• How to complete this task
Read the data below line by line and copy each one with "computer" in it.

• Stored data
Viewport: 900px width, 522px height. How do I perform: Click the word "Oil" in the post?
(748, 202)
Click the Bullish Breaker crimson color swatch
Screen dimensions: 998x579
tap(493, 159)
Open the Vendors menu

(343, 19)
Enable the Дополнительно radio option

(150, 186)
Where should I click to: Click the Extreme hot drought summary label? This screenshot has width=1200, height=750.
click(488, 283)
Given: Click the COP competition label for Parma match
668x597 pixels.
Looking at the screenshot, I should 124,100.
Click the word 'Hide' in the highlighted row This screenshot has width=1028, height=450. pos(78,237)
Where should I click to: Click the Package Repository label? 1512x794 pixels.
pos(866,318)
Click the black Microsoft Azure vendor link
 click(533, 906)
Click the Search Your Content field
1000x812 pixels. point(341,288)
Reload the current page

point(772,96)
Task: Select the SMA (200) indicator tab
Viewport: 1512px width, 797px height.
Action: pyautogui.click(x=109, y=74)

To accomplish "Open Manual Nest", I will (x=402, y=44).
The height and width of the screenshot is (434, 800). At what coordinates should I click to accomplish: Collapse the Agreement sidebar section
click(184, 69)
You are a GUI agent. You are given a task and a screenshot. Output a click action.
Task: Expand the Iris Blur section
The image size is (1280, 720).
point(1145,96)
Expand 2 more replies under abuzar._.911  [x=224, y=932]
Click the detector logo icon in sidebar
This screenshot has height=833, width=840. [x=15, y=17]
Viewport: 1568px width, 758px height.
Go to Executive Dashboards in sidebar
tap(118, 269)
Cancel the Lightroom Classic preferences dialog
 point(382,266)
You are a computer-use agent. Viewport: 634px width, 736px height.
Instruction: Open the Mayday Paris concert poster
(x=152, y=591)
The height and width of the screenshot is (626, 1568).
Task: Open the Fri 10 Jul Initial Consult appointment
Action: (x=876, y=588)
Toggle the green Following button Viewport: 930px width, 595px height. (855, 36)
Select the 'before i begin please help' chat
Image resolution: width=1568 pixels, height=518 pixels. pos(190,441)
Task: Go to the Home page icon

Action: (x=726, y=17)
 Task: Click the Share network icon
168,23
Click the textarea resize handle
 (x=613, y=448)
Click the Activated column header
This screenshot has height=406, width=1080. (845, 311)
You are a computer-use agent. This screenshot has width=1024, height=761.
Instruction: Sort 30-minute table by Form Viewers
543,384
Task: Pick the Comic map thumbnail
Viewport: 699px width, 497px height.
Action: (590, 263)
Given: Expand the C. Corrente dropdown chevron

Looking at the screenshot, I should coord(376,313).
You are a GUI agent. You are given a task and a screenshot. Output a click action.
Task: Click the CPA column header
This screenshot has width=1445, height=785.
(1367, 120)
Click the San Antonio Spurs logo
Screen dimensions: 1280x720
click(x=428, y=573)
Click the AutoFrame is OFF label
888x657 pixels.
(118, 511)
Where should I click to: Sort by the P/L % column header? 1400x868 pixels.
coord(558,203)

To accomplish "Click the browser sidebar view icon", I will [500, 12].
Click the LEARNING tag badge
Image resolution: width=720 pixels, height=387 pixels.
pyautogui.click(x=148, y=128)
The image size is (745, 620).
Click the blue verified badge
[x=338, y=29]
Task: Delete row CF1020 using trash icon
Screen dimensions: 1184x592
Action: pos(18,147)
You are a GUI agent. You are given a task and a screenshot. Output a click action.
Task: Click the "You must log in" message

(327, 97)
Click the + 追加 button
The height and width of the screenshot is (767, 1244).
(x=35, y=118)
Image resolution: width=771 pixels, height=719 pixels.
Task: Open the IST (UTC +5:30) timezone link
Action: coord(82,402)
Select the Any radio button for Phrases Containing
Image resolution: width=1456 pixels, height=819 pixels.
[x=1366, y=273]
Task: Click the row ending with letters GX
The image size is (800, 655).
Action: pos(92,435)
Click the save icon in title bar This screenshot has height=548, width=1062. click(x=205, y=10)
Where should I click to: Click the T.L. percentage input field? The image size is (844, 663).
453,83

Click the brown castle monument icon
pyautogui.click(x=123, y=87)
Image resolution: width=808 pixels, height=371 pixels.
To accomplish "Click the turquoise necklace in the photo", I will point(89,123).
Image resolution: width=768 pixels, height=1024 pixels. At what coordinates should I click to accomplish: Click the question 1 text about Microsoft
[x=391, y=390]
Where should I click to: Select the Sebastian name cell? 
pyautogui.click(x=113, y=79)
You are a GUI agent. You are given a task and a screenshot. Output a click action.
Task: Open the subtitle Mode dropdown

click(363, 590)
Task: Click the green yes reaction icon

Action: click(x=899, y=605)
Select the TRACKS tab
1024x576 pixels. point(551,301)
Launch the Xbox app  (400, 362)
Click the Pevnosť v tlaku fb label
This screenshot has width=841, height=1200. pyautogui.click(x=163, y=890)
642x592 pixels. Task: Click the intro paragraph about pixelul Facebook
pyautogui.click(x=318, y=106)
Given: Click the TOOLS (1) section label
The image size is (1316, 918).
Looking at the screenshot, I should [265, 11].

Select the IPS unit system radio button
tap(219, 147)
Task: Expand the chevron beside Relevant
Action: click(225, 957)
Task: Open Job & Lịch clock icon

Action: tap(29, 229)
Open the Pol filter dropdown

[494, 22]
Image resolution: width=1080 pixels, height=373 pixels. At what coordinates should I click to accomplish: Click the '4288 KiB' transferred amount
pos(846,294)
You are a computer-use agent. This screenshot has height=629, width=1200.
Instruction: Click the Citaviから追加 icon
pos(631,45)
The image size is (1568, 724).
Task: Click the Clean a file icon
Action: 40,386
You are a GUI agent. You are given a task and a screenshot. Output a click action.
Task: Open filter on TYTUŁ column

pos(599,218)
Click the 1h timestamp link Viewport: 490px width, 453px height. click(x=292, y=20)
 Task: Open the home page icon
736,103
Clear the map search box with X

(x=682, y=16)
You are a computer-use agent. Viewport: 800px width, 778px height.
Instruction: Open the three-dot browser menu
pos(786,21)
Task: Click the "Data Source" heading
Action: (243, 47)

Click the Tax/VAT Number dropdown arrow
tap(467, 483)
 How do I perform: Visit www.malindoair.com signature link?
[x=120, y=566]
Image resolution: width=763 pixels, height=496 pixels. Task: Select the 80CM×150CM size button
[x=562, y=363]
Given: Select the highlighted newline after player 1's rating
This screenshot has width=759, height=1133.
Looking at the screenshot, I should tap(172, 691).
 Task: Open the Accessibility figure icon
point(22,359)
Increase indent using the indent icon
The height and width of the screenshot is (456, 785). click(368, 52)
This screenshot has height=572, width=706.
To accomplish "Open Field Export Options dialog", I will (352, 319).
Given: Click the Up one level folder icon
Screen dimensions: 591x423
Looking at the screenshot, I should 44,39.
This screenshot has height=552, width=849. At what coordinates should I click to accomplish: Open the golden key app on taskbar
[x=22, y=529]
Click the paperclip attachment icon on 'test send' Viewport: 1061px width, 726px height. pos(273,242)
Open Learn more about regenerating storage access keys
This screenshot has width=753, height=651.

• Answer to this exercise
You are a computer-use agent. Viewport: 634px width, 736px height.
You are a computer-use agent. This screenshot has width=1024, height=761.
You are a computer-use agent. This screenshot has height=629, width=1200.
You are a computer-use agent. Viewport: 800px width, 778px height.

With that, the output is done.